Segfault after grid adaption #228

rd-contr · 2020-10-15T19:21:21Z

I am trying to run the abl_godunov_cn case but with adaption turned on by turning off constant density and specifying incflo.graderr. It looks like the grid adaption works but the overall process segfaults before any new iterations are completed on the adapted grid. Solver version and input are below. Entirely possible that I don't have all of the settings in place for AMR. I'm open to any suggestions on how best to get AMR to work with ABL cases.

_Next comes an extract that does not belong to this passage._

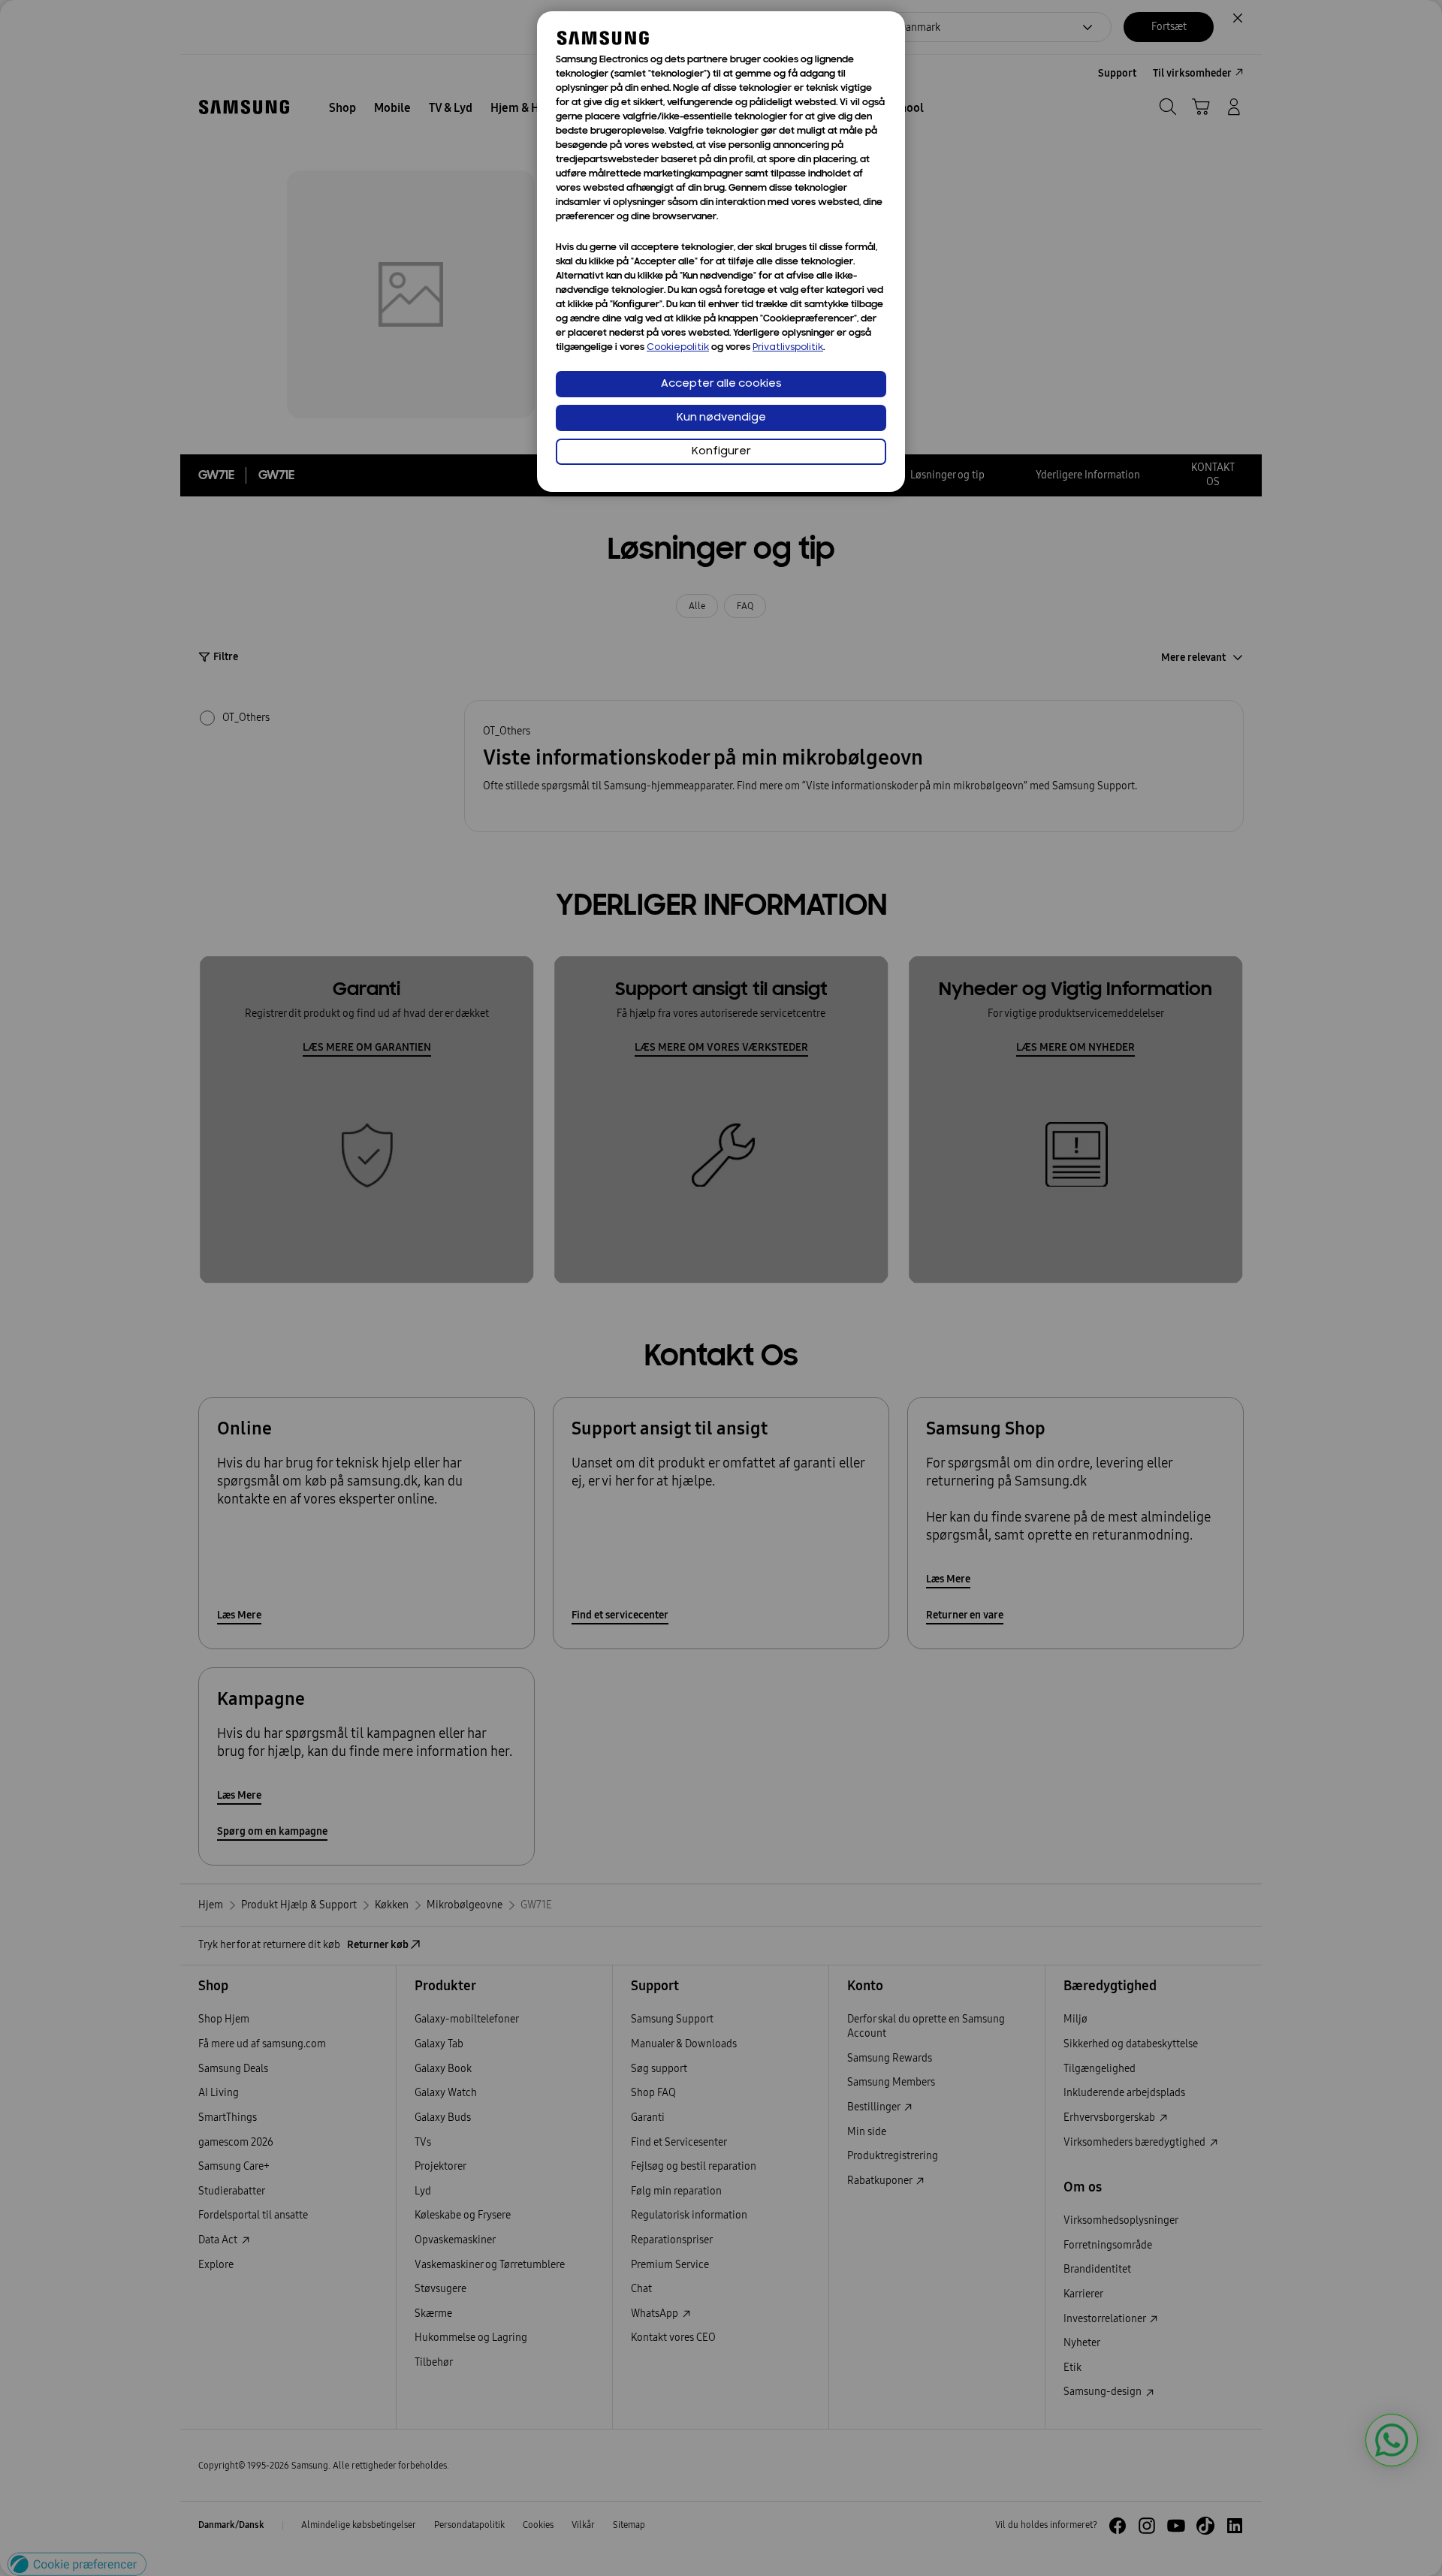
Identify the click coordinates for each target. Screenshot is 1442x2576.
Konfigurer (721, 451)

Solver output before segfault
Regrid mesh ... time elapsed = 0.02479205467
Grid summary:
Level 0 343 grids 8000000 cells 100 % of domain
smallest grid: 24 x 24 x 24 biggest grid: 32 x 32 x 32
Level 1 427 grids 3472384 cells 5.4256 % of domain
smallest grid: 8 x 8 x 8 biggest grid: 32 x 32 x 32

Step: 100 dt: 0.3355257033 Time: 56.5592 to 56.8947
CFL: 0.95 (conv: 0.949537 diff: 0 src: 0.0209629 )

Godunov:
System Iters Initial residual Final residual
----------------------------------------------------------------------------
Segfault

Solver Build Settings
AMR-Wind (https://github.com/exawind/amr-wind)

AMR-Wind Git SHA :: 01187b8
AMReX version :: 20.09-80-g61734d3da08b ( 20.09-80-g61734d3da08b )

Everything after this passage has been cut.